Your task = Set out exactly, line by line, the stretch of data below that begins at the line containing "The width and height of the screenshot is (1316, 905)." and ends at the line containing "This screenshot has height=819, width=1456.", with both ends kept.

+---+

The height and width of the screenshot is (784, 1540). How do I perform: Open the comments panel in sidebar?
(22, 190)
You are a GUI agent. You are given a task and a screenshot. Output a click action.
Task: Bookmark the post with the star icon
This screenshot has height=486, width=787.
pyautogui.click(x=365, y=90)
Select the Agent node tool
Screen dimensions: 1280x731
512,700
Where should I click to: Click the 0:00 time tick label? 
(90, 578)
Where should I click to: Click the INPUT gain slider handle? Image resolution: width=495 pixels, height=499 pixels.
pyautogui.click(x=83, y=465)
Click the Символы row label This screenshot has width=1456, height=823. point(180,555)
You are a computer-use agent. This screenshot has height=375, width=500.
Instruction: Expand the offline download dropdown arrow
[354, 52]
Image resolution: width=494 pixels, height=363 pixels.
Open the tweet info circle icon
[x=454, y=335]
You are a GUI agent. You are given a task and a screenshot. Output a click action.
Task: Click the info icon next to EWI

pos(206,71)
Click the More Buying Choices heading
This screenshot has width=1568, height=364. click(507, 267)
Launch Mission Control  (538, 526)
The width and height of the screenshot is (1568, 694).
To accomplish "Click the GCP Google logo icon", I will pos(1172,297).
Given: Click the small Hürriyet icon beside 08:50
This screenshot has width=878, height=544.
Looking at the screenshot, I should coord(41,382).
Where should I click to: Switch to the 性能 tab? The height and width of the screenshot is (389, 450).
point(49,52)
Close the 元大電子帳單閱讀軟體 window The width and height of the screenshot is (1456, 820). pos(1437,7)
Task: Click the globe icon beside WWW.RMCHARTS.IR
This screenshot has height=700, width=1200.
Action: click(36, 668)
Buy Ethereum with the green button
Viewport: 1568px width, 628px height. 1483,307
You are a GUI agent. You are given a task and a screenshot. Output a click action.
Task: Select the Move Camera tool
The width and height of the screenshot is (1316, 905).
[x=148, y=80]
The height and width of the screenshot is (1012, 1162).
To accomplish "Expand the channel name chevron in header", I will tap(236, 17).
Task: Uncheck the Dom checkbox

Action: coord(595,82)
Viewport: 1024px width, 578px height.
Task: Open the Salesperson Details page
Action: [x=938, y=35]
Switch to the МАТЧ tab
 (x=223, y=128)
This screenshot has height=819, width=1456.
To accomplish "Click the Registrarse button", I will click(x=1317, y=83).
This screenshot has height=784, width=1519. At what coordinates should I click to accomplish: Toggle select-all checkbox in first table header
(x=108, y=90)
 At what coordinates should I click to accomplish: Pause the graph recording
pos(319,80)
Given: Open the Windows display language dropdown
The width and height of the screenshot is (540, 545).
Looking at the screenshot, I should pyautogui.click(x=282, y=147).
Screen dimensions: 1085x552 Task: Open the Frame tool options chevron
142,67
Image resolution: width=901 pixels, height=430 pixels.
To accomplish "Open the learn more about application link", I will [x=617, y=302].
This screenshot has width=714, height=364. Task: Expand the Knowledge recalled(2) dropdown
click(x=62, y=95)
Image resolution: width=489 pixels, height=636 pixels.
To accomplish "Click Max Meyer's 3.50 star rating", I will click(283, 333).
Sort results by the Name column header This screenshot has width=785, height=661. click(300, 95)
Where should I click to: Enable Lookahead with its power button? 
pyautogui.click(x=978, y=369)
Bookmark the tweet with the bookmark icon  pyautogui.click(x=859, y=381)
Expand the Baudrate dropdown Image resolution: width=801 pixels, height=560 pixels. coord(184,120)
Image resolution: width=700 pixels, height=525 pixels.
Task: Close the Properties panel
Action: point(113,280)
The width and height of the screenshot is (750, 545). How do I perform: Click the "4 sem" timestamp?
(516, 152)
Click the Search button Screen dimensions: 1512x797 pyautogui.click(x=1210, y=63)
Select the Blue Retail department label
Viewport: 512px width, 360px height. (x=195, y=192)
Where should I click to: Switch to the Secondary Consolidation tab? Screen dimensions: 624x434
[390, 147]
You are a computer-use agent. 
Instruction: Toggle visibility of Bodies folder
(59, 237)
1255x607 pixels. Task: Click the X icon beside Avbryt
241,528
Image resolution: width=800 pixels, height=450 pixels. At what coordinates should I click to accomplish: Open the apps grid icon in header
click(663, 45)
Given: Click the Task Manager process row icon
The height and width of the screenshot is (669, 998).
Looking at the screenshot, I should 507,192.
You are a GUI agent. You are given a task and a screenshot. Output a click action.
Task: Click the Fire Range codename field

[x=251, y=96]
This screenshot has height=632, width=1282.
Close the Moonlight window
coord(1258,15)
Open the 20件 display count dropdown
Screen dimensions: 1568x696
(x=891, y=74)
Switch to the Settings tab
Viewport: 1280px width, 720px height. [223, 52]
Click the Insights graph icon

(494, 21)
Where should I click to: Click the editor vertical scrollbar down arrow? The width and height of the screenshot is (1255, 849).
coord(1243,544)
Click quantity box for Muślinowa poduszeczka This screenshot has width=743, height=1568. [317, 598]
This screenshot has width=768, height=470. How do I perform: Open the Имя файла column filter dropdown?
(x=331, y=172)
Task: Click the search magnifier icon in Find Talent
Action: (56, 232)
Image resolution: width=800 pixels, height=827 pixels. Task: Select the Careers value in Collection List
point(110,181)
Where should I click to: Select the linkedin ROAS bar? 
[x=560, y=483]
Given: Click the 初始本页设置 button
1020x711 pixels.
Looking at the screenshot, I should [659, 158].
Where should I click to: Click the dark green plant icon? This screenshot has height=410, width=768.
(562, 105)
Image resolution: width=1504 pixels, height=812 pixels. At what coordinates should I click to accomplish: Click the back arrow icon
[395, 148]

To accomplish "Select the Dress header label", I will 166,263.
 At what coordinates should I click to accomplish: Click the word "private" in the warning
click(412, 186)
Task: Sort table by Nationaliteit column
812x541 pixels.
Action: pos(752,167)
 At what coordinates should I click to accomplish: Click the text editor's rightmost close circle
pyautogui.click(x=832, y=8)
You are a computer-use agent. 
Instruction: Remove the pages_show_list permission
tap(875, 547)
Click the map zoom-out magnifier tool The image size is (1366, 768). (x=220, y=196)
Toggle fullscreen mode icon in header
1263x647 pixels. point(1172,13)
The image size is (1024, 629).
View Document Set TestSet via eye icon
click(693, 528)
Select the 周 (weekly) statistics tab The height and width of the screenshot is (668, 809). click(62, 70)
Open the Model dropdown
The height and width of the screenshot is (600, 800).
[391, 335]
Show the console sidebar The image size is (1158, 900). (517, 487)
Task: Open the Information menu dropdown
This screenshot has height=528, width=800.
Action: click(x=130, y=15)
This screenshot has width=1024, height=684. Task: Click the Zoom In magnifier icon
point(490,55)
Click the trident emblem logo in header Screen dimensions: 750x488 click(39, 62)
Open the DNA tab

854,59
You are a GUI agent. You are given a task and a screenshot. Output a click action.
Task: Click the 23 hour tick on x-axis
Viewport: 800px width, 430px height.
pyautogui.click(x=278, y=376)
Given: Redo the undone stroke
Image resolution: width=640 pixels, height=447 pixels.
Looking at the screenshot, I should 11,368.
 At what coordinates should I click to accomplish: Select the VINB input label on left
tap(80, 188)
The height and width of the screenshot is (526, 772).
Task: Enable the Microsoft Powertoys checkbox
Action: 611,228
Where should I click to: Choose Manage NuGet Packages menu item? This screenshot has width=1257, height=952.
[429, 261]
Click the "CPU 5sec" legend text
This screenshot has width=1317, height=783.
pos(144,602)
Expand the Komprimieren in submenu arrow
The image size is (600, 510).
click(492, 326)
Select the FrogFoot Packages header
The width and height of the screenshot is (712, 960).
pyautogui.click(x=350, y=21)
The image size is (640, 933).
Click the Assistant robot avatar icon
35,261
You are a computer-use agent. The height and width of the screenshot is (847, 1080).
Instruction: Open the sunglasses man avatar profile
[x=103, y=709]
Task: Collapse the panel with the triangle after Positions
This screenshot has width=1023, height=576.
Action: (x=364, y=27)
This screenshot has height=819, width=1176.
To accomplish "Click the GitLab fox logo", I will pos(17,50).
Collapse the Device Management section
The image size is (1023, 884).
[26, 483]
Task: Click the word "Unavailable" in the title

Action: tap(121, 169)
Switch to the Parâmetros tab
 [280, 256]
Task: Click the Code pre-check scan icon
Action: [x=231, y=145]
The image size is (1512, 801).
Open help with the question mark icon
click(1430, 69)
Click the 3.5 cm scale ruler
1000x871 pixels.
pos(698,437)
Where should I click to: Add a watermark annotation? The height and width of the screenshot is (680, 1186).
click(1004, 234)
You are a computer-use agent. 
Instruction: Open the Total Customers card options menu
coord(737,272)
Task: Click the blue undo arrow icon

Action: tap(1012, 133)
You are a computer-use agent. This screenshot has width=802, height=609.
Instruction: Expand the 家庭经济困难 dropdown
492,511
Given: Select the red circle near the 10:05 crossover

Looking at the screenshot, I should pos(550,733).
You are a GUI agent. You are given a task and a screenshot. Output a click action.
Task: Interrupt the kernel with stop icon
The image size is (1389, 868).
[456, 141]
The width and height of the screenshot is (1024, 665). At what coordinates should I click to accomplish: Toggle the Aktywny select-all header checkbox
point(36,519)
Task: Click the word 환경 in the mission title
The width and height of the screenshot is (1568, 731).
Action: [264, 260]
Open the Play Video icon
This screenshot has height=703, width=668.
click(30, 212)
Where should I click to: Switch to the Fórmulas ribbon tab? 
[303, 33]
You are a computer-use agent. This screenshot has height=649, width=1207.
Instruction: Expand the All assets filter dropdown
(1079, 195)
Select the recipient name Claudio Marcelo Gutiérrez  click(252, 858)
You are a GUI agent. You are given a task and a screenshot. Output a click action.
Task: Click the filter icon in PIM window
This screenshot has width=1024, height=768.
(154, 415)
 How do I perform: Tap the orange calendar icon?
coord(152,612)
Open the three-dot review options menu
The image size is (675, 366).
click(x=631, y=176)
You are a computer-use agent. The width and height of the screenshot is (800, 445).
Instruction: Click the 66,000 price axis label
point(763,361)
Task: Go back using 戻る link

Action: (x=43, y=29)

+---+

Your response =
The width and height of the screenshot is (1316, 905).
[x=148, y=80]
The height and width of the screenshot is (1012, 1162).
To accomplish "Expand the channel name chevron in header", I will tap(236, 17).
Task: Uncheck the Dom checkbox

Action: coord(595,82)
Viewport: 1024px width, 578px height.
Task: Open the Salesperson Details page
Action: [x=938, y=35]
Switch to the МАТЧ tab
 (x=223, y=128)
This screenshot has height=819, width=1456.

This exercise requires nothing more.